Se deixarem de prestar serviços à entidade habitual, os trabalhadores independentes podem cessar atividade e recorrer ao subsídio por cessação de atividade. É uma espécie de subsídio de desemprego. Veja como funciona e em que condições.
Condições de acesso
Se, pelo menos, 80% dos rendimentos de trabalho independente forem provenientes de uma única entidade a quem preste serviços, o trabalhador por conta própria é considerado “economicamente dependente”. Esta é a condição essencial para requerer o subsídio por cessação de atividade, caso deixe de trabalhar para ela. Acresce, aos requisitos, que seja considerado economicamente dependente “em pelo menos dois anos civis”, lê-se no portal da Segurança Social.

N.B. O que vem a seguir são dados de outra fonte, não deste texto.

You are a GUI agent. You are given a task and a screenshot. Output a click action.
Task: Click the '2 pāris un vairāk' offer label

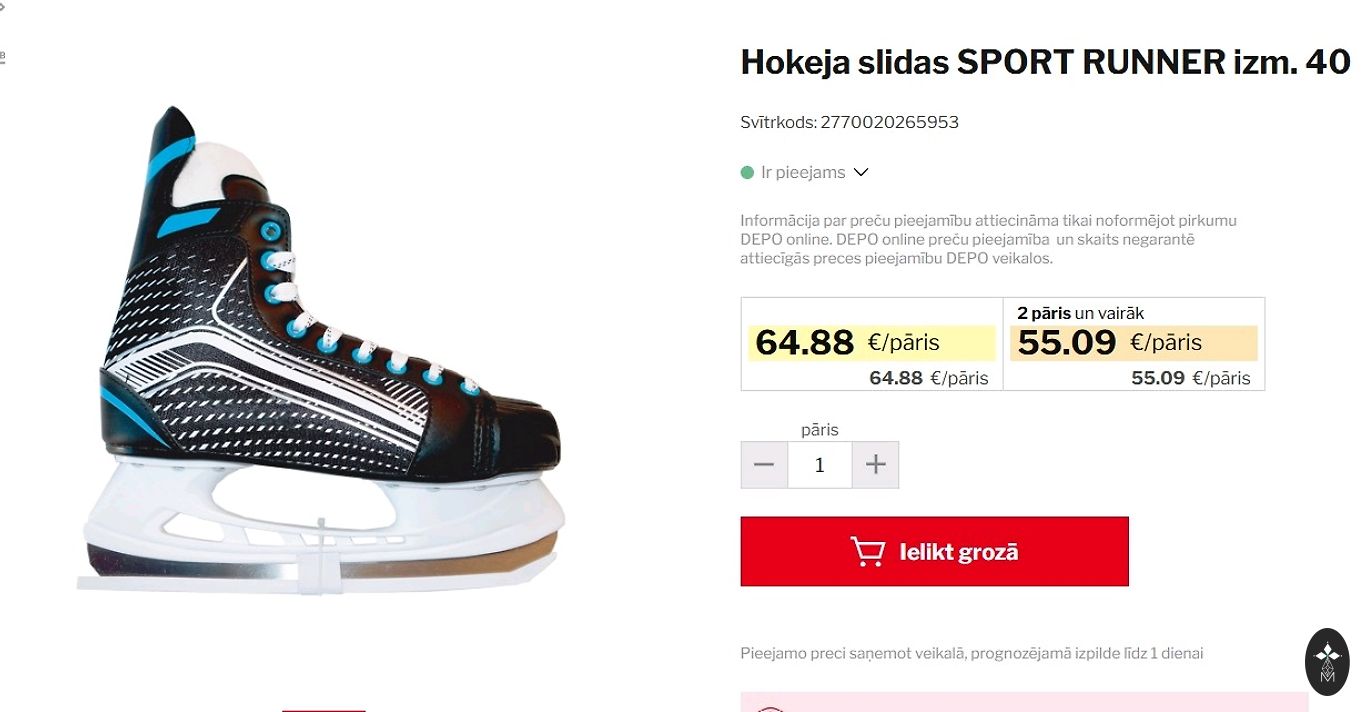coord(1081,313)
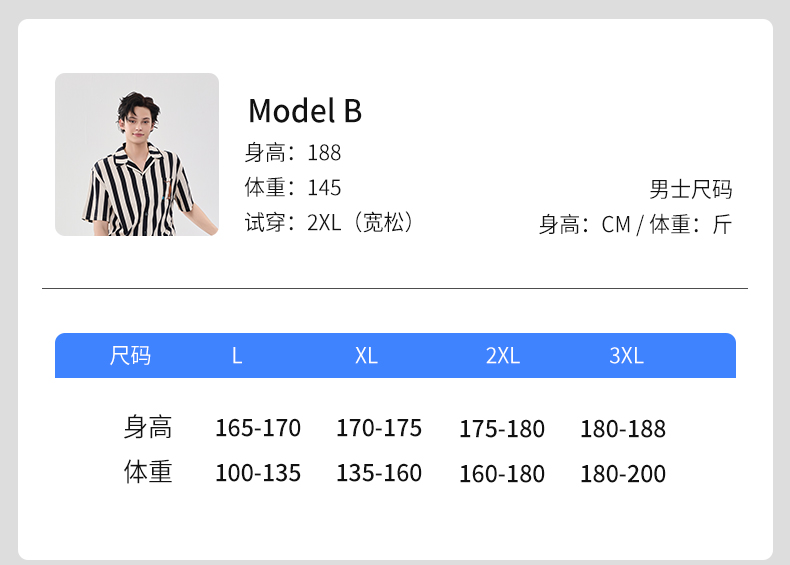Select the Model B heading text
790x565 pixels.
[x=305, y=111]
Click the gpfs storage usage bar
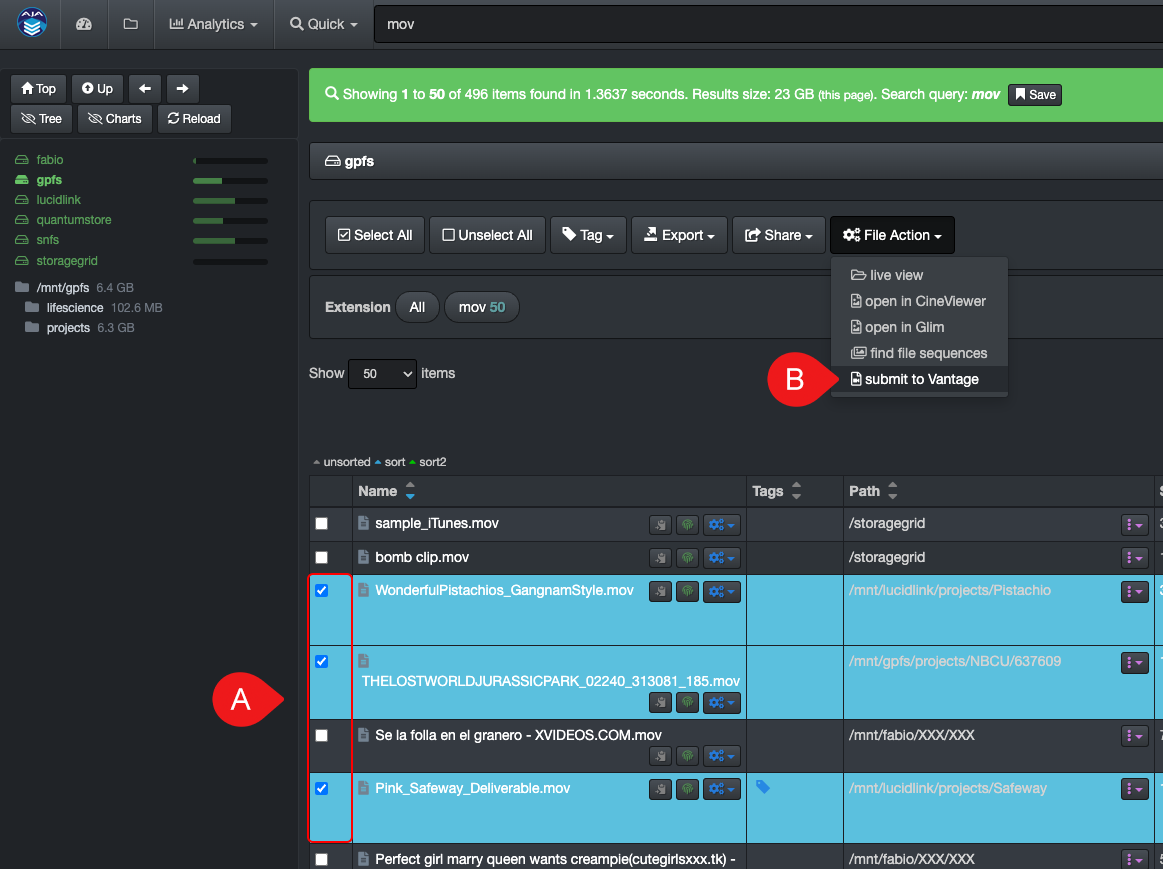Image resolution: width=1163 pixels, height=869 pixels. tap(230, 179)
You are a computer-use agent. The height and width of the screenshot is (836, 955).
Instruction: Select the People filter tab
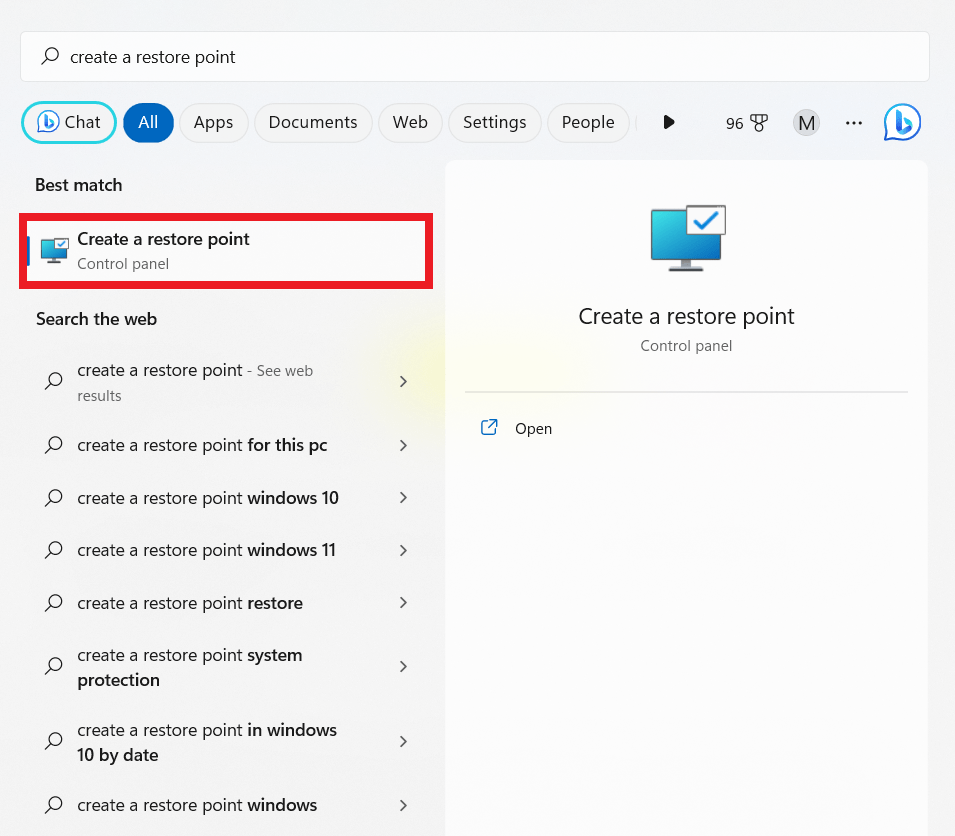coord(588,122)
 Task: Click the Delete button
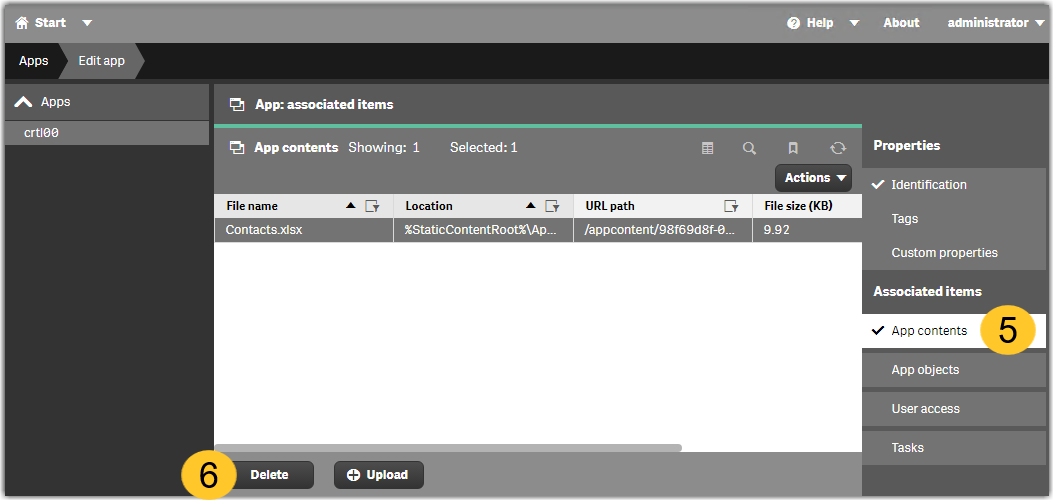(x=269, y=475)
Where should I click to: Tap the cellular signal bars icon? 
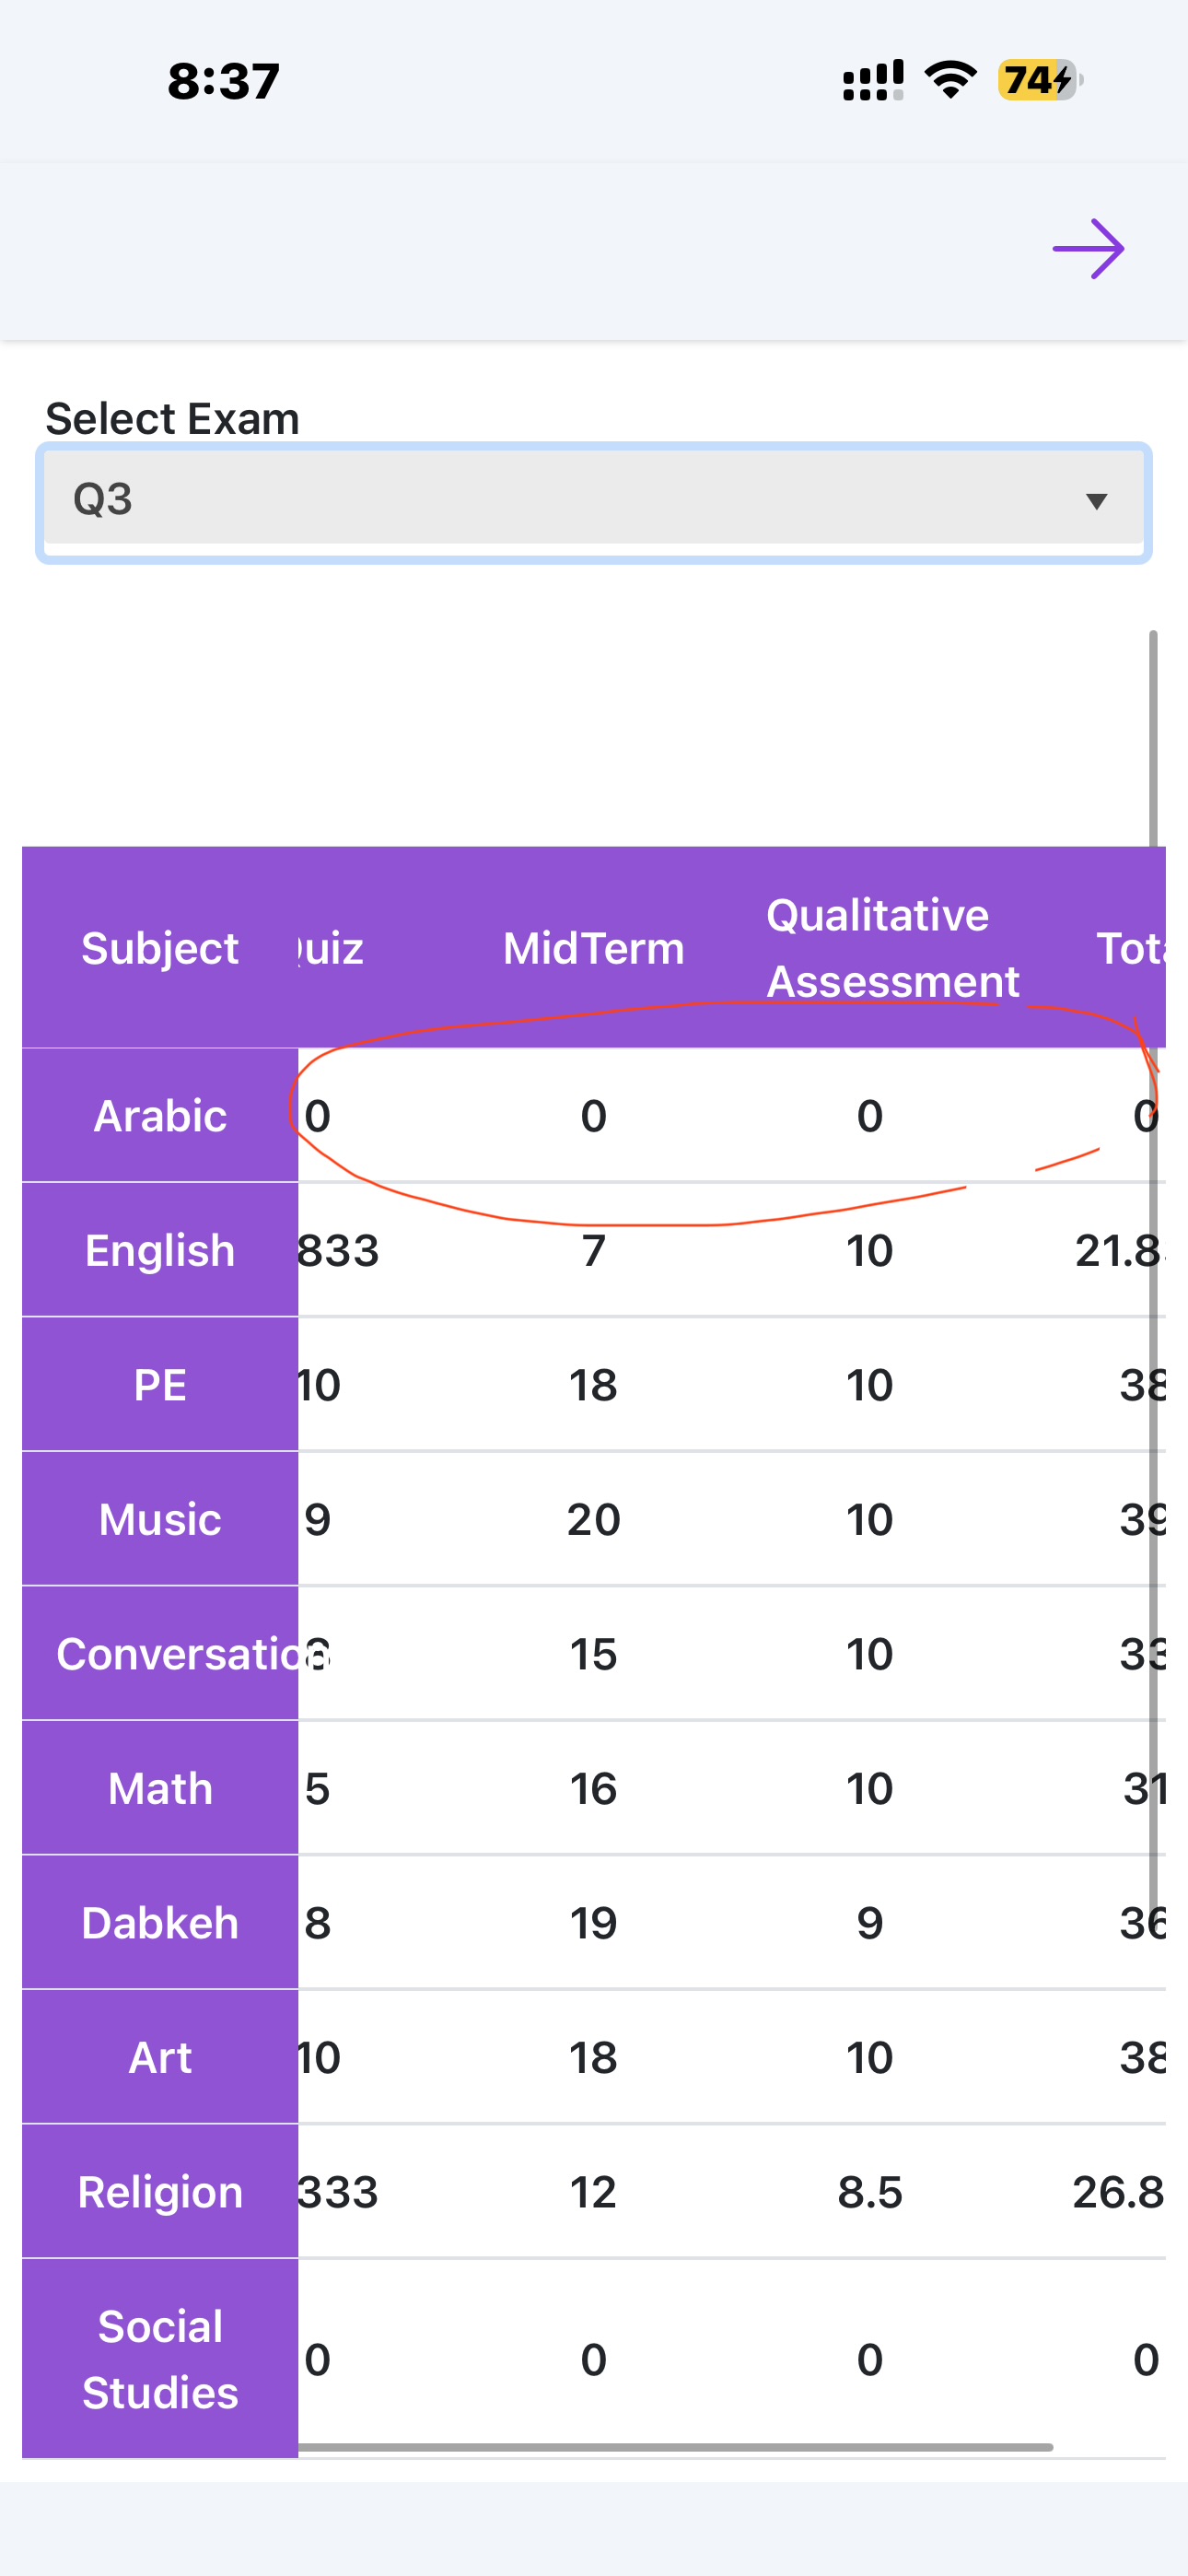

Mas não só. A atribuição deste apoio em dinheiro só acontece quando se trate de cessação involuntária do contrato de prestação de serviços e para quem reside no território nacional. Desde que tenha exercido a atividade independente ao longo de 720 dias e que tenha pago nos 48 meses anteriores as contribuições à Segurança Social.
Para requerer o subsídio por cessação de atividade, o trabalhador independente terá que previamente inscrever-se no centro de emprego da área de residência, para efeitos de emprego. Caso contrário, não lhe é atribuído o apoio.
A informação que consta no artigo não é vinculativa e não invalida a leitura integral de documentos que suportem a matéria em causa.